5. En troisième et dernier lieu, aux termes de l’article R. 6312-19 du code de la santé publique : " Un cahier des charges départemental fixant le cadre et les conditions d’organisation de la garde des transports sanitaires est arrêté par le directeur général de l’agence régionale de santé après avis du sous-comité des transports sanitaires du comité départemental de l’aide médicale urgente, de la permanence des soins et des transports sanitaires. / Il définit notamment : / 1° La division du territoire départemental ou interdépartemental en secteurs de garde en tenant compte des besoins de la population, des caractéristiques du territoire et de l’offre sanitaire ; / 2° Les secteurs et les horaires où une garde des transports sanitaires est organisée dans les limites des plafonds horaires fixés pour la région par arrêté des ministres chargés de la santé et de la sécurité sociale () « . L’article 1er de l’arrêté du 26 avril 2022 visé ci-dessus dispose que : » Dans chaque département, une garde ambulancière est organisée en fonction de l’activité des transports sanitaires urgents et des besoins du territoire. / Conformément à l’article R. 6312-19 du code de la santé publique, le directeur de l’agence régionale de santé arrête le cahier des charges départemental comportant notamment les secteurs de garde, les périodes de garde et les moyens dédiés à la garde par secteur dans la limite des plafonds d’heures de garde de l’annexe 1 () ".
6. Le 4.2.2 du 4.2 de l’article 4, intitulé « Sectorisation et horaires de la garde », du cahier des charges annexé à l’arrêté du 1er juillet 2022 prévoit notamment, dans sa rédaction résultant de l’arrêté contesté et applicable à compter du 1er octobre 2022, que, dans le secteur Beaucairois, « les moyens du secteur de nuit regroupant Grand Nîmes et Uzège () interviennent en Intersecteur de 22h00 à 6h00 ». Il ressort des pièces du dossier que les trois secteurs dénommés Grand Nîmes, Uzège et Beaucairois sont limitrophes. Si la SARL Ambulances La Romaine, dont le siège social est situé dans le secteur de l’Uzège, soutient que le périmètre d’intervention ainsi défini en période de nuit par l’arrêté contesté est trop étendu et que la délimitation de ce périmètre présente un caractère « manifestement excessif » dès lors qu’elle sera contrainte d’intervenir, en période de nuit, dans le secteur du Beaucairois, lequel est situé à plus d’une heure de son lieu d’implantation selon elle, elle ne produit aucun élément probant de nature à corroborer ses allégations et à remettre en cause le bien-fondé de cette délimitation.

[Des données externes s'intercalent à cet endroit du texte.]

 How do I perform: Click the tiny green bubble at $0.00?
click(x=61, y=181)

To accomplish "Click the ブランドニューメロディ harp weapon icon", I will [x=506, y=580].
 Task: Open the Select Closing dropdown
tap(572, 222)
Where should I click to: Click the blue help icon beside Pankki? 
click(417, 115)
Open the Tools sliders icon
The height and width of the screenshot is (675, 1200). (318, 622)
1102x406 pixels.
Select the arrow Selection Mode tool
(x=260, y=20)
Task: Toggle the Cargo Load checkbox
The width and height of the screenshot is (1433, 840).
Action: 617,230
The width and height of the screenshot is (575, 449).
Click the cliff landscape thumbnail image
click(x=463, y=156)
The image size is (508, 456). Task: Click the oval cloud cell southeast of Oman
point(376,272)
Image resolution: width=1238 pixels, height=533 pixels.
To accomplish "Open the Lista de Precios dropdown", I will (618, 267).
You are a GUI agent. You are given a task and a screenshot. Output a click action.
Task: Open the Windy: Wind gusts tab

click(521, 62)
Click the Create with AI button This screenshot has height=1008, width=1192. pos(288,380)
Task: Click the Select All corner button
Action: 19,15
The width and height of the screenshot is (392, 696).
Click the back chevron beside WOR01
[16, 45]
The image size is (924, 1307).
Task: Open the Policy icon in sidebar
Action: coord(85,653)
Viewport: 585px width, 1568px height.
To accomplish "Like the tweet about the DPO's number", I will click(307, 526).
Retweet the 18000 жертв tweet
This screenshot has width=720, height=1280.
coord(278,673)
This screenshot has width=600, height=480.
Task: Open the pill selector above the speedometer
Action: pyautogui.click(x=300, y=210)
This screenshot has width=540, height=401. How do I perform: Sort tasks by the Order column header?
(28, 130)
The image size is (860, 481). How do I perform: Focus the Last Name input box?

Par suite, le moyen tiré de ce que l’arrêté contesté est entaché d’une erreur manifeste d’appréciation ne peut qu’être écarté.
7. Il résulte de tout ce qui précède que la requête de la SARL Ambulances La Romaine doit être rejetée, y compris ses conclusions présentées au titre de l’article L. 761-1 du code de justice administrative.
D É C I D E :
Article 1er : La requête de la SARL Ambulances La Romaine est rejetée.
Article 2 : Le présent jugement sera notifié à la société à responsabilité limitée Ambulances La Romaine et à l’agence régionale de santé d’Occitanie.
Délibéré après l’audience du 24 janvier 2025, à laquelle siégeaient :
M. Peretti, président,
M. Mouret, premier conseiller,
Mme Portal, première conseillère.
Rendu public par mise à disposition au greffe le 7 février 2025.
Le rapporteur,
R. MOURETLe président,
P. PERETTI
Le greffier,
D. BERTHOD
La République mande et ordonne à la ministre du travail, de la santé, des solidarités et des familles en ce qui la concerne ou à tous commissaires de justice à ce requis en ce qui concerne les voies de droit commun contre les parties privées, de pourvoir à l’exécution de la présente décision.